### What you will do:
Every record below must be copied exactly, with images dropped.

### Entries provided:

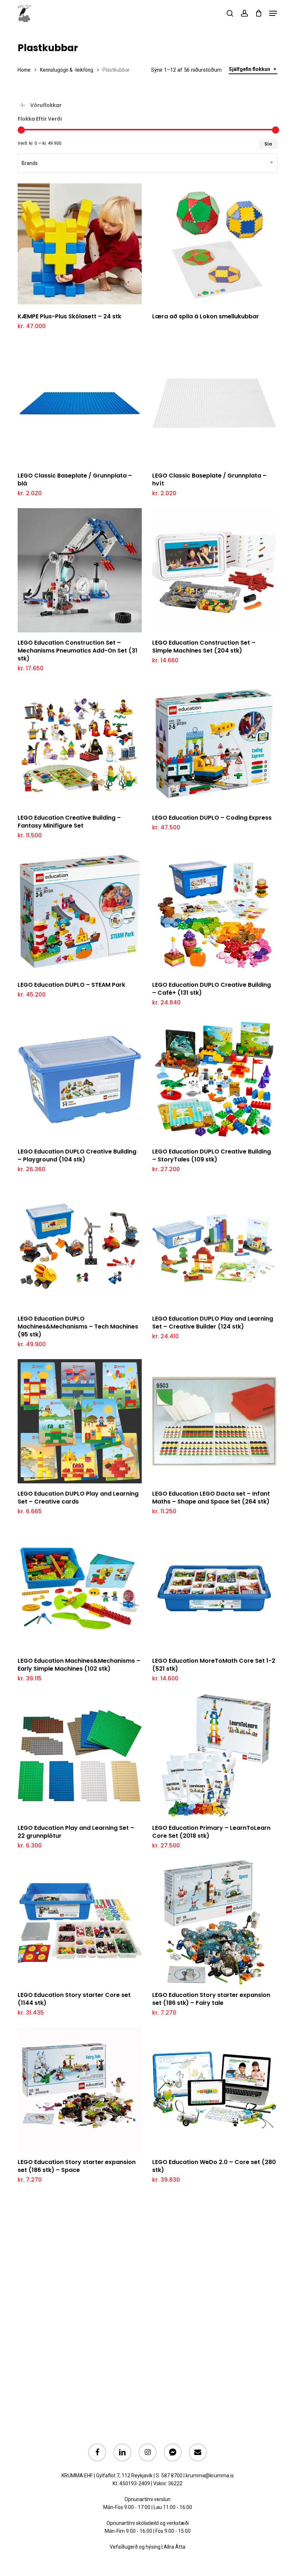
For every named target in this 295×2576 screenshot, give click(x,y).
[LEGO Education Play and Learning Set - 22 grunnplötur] (80, 1755)
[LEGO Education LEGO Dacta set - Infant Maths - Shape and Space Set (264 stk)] (214, 1421)
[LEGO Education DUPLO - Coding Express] (214, 745)
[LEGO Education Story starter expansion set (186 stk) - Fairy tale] (214, 1922)
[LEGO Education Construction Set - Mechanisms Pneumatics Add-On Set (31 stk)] (80, 570)
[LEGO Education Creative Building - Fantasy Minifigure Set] (80, 745)
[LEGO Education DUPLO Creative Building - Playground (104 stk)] (80, 1079)
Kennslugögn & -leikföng (66, 70)
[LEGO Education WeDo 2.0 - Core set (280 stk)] (214, 2090)
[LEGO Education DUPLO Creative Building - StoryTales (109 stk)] (214, 1079)
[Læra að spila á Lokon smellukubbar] (214, 244)
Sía (268, 144)
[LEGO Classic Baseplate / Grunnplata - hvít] (214, 403)
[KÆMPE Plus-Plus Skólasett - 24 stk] (80, 244)
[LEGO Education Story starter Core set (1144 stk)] (80, 1922)
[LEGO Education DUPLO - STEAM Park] (80, 912)
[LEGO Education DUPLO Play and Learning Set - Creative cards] (80, 1421)
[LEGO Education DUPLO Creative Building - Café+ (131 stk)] (214, 912)
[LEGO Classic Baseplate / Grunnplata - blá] (80, 403)
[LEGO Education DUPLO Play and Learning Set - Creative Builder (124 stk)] (214, 1246)
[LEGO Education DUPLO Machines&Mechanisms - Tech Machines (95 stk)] (80, 1246)
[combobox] (253, 69)
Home (24, 70)
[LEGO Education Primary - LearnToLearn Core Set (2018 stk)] (214, 1755)
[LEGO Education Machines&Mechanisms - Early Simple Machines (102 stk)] (80, 1588)
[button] (273, 13)
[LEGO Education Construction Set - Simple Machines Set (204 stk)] (214, 570)
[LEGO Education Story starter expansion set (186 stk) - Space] (80, 2090)
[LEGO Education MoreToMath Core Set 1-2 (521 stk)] (214, 1588)
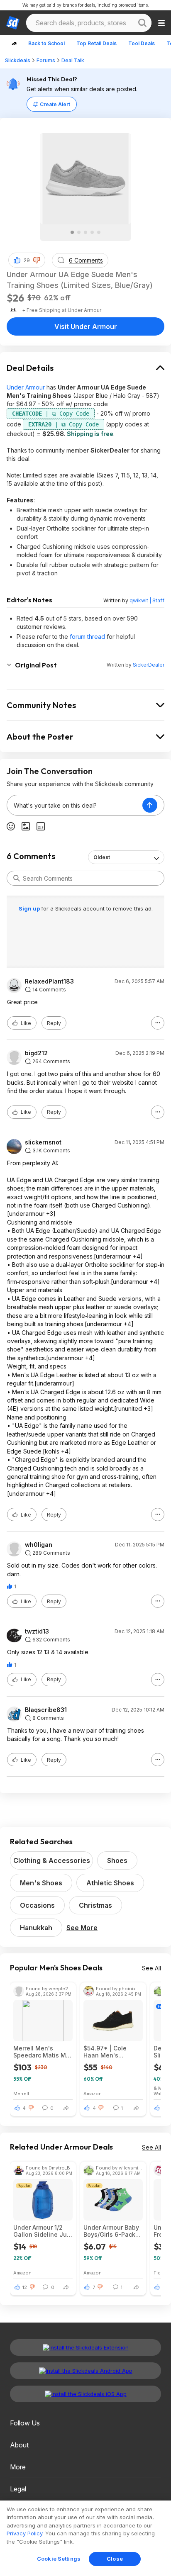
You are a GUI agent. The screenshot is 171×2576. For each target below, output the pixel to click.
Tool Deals (141, 43)
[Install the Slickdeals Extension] (85, 2347)
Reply (54, 1023)
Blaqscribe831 (46, 1710)
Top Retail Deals (96, 43)
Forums (46, 60)
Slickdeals (17, 60)
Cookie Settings (59, 2558)
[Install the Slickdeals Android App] (85, 2370)
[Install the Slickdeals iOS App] (85, 2394)
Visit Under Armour (85, 326)
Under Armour (26, 387)
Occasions (37, 1905)
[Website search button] (142, 23)
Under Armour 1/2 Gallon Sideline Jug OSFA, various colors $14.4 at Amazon (42, 2231)
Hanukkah (36, 1927)
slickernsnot (43, 1142)
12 (24, 2287)
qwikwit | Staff (146, 600)
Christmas (95, 1905)
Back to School (46, 43)
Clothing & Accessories (51, 1860)
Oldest (101, 857)
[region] (85, 2538)
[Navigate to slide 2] (79, 232)
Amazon (92, 2093)
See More (82, 1927)
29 (27, 260)
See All (151, 1968)
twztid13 (37, 1631)
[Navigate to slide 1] (72, 232)
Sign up (30, 908)
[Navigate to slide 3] (85, 232)
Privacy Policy (24, 2533)
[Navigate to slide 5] (98, 232)
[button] (37, 260)
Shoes (117, 1860)
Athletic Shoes (110, 1883)
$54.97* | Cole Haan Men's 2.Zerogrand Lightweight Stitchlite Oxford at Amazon (110, 2052)
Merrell (21, 2093)
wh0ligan (38, 1544)
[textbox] (74, 805)
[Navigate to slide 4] (92, 232)
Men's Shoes (41, 1883)
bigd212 (36, 1053)
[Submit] (16, 878)
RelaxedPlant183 (49, 981)
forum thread (87, 636)
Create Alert (55, 104)
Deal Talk (72, 60)
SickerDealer (148, 665)
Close (115, 2558)
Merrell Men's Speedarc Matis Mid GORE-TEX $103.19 (42, 2052)
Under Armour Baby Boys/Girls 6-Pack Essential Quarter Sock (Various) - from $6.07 (111, 2231)
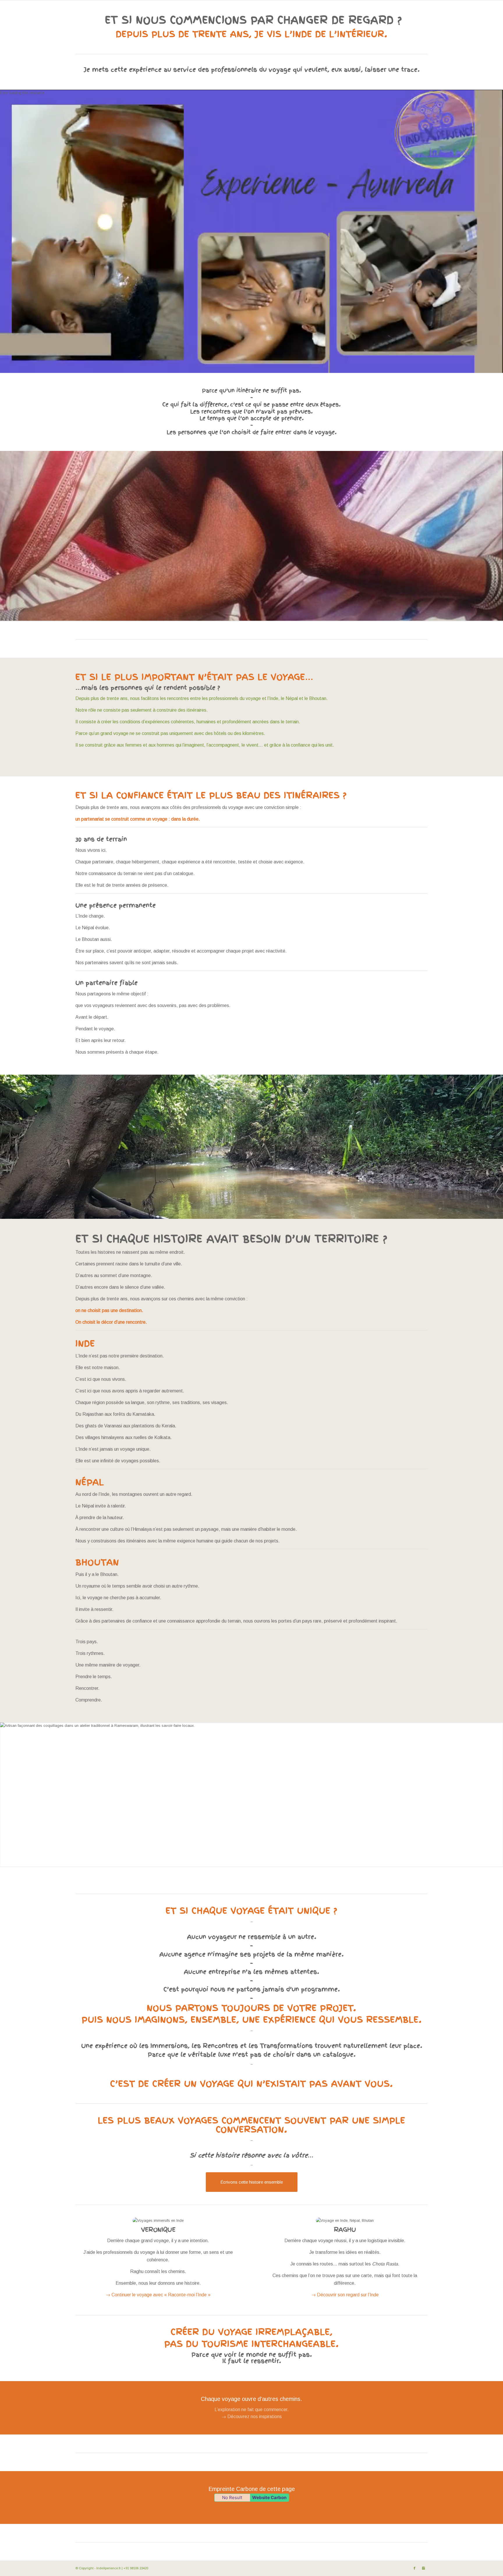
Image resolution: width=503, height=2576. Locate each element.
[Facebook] (414, 2568)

### Expected answer:
For every named target in this 295×2576 screenshot, give click(x,y).
[LEGO Education Play and Learning Set - 22 grunnplötur] (80, 1755)
[LEGO Education LEGO Dacta set - Infant Maths - Shape and Space Set (264 stk)] (214, 1421)
[LEGO Education DUPLO - Coding Express] (214, 745)
[LEGO Education Story starter expansion set (186 stk) - Fairy tale] (214, 1922)
[LEGO Education Construction Set - Mechanisms Pneumatics Add-On Set (31 stk)] (80, 570)
[LEGO Education Creative Building - Fantasy Minifigure Set] (80, 745)
[LEGO Education DUPLO Creative Building - Playground (104 stk)] (80, 1079)
Kennslugögn & -leikföng (66, 70)
[LEGO Education WeDo 2.0 - Core set (280 stk)] (214, 2090)
[LEGO Education DUPLO Creative Building - StoryTales (109 stk)] (214, 1079)
[Læra að spila á Lokon smellukubbar] (214, 244)
Sía (268, 144)
[LEGO Classic Baseplate / Grunnplata - hvít] (214, 403)
[KÆMPE Plus-Plus Skólasett - 24 stk] (80, 244)
[LEGO Education Story starter Core set (1144 stk)] (80, 1922)
[LEGO Education DUPLO - STEAM Park] (80, 912)
[LEGO Education DUPLO Play and Learning Set - Creative cards] (80, 1421)
[LEGO Education DUPLO Creative Building - Café+ (131 stk)] (214, 912)
[LEGO Classic Baseplate / Grunnplata - blá] (80, 403)
[LEGO Education DUPLO Play and Learning Set - Creative Builder (124 stk)] (214, 1246)
[LEGO Education DUPLO Machines&Mechanisms - Tech Machines (95 stk)] (80, 1246)
[combobox] (253, 69)
Home (24, 70)
[LEGO Education Primary - LearnToLearn Core Set (2018 stk)] (214, 1755)
[LEGO Education Machines&Mechanisms - Early Simple Machines (102 stk)] (80, 1588)
[button] (273, 13)
[LEGO Education Construction Set - Simple Machines Set (204 stk)] (214, 570)
[LEGO Education Story starter expansion set (186 stk) - Space] (80, 2090)
[LEGO Education MoreToMath Core Set 1-2 (521 stk)] (214, 1588)
You are a GUI agent. The screenshot is 171×2576. For each target below, output the pixel to click.
Tool Deals (141, 43)
[Install the Slickdeals Extension] (85, 2347)
Reply (54, 1023)
Blaqscribe831 (46, 1710)
Top Retail Deals (96, 43)
Forums (46, 60)
Slickdeals (17, 60)
Cookie Settings (59, 2558)
[Install the Slickdeals Android App] (85, 2370)
[Install the Slickdeals iOS App] (85, 2394)
Visit Under Armour (85, 326)
Under Armour (26, 387)
Occasions (37, 1905)
[Website search button] (142, 23)
Under Armour 1/2 Gallon Sideline Jug OSFA, various colors $14.4 at Amazon (42, 2231)
Hanukkah (36, 1927)
slickernsnot (43, 1142)
12 (24, 2287)
qwikwit | Staff (146, 600)
Christmas (95, 1905)
Back to School (46, 43)
Clothing & Accessories (51, 1860)
Oldest (101, 857)
[region] (85, 2538)
[Navigate to slide 2] (79, 232)
Amazon (92, 2093)
See More (82, 1927)
29 (27, 260)
See All (151, 1968)
twztid13 (37, 1631)
[Navigate to slide 1] (72, 232)
Sign up (30, 908)
[Navigate to slide 3] (85, 232)
Privacy Policy (24, 2533)
[Navigate to slide 5] (98, 232)
[button] (37, 260)
Shoes (117, 1860)
Athletic Shoes (110, 1883)
$54.97* | Cole Haan Men's 2.Zerogrand Lightweight Stitchlite Oxford at Amazon (110, 2052)
Merrell (21, 2093)
wh0ligan (38, 1544)
[textbox] (74, 805)
[Navigate to slide 4] (92, 232)
Men's Shoes (41, 1883)
bigd212 (36, 1053)
[Submit] (16, 878)
RelaxedPlant183 (49, 981)
forum thread (87, 636)
Create Alert (55, 104)
Deal Talk (72, 60)
SickerDealer (148, 665)
Close (115, 2558)
Merrell Men's Speedarc Matis Mid GORE-TEX $103.19 (42, 2052)
Under Armour Baby Boys/Girls 6-Pack Essential Quarter Sock (Various) - from $6.07 (111, 2231)
Image resolution: width=503, height=2576. Locate each element.
[Facebook] (414, 2568)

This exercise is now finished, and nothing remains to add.